Work instructions: Filter these entries, keeping only lines that hold the word "computer".

(Collected data entries)
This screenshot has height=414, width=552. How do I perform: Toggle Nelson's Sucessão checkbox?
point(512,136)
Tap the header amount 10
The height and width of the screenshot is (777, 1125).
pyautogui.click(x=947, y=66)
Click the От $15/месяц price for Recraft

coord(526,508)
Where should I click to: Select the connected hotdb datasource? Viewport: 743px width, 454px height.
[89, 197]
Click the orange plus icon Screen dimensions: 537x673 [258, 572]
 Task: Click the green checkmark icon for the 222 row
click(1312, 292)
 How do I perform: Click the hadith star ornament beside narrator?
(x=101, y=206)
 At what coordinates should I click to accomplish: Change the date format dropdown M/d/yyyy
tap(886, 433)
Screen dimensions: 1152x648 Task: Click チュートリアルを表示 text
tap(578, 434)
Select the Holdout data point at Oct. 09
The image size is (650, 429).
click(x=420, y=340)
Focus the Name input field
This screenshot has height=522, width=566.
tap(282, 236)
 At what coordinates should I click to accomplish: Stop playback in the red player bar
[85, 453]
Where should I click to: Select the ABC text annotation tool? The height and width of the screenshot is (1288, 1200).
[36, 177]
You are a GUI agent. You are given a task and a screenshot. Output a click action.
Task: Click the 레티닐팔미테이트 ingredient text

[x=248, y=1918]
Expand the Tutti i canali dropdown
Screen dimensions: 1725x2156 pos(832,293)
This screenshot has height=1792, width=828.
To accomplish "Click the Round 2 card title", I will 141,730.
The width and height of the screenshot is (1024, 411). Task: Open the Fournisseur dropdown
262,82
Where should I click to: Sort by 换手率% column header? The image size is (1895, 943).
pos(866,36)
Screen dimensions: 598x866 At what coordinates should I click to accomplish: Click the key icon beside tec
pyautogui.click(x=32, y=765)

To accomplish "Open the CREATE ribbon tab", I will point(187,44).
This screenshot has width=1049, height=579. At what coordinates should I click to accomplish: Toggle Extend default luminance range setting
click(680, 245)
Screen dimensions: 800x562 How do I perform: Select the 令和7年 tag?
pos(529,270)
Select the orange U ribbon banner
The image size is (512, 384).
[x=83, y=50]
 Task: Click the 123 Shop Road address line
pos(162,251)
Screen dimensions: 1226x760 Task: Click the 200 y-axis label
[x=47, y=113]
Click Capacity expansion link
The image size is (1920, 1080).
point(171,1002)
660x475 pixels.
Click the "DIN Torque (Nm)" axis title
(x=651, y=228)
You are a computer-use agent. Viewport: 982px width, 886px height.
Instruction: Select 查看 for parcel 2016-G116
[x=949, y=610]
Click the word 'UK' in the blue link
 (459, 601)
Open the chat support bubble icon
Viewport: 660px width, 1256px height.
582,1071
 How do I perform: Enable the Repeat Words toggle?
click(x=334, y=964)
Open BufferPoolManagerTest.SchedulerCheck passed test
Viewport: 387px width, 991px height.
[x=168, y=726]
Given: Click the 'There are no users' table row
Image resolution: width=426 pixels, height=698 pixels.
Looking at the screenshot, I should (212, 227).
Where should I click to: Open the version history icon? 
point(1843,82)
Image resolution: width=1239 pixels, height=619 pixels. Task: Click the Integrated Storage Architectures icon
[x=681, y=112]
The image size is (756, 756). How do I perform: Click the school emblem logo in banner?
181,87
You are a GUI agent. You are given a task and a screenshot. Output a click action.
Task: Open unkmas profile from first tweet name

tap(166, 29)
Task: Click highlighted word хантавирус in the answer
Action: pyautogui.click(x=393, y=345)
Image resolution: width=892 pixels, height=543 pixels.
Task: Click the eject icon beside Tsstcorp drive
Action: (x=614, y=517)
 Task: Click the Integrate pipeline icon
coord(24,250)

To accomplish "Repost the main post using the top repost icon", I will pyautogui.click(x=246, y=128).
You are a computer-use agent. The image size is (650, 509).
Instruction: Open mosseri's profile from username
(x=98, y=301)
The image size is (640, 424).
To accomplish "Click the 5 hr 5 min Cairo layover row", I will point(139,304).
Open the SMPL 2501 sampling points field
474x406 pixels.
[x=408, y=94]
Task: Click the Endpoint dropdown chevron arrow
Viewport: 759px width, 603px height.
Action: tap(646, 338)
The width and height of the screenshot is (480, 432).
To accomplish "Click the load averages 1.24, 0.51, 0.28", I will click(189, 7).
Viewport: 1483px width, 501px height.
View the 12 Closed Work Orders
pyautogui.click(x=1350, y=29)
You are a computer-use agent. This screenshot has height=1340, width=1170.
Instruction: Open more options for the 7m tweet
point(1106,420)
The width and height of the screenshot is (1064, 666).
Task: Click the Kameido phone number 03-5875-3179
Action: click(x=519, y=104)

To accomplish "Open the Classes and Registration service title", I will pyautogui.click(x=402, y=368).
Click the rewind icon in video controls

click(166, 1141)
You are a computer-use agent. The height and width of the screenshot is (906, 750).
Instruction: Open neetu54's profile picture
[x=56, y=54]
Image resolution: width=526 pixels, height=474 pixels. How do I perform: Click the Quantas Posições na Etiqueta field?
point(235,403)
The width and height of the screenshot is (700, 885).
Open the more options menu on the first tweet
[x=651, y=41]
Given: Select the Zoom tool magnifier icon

Task result:
You are a computer-use agent. Viewport: 982px width, 886px height.
You are a computer-use agent. The image size is (650, 509).
You are a computer-use agent. This screenshot has height=1340, width=1170.
You are a computer-use agent. The height and width of the screenshot is (906, 750).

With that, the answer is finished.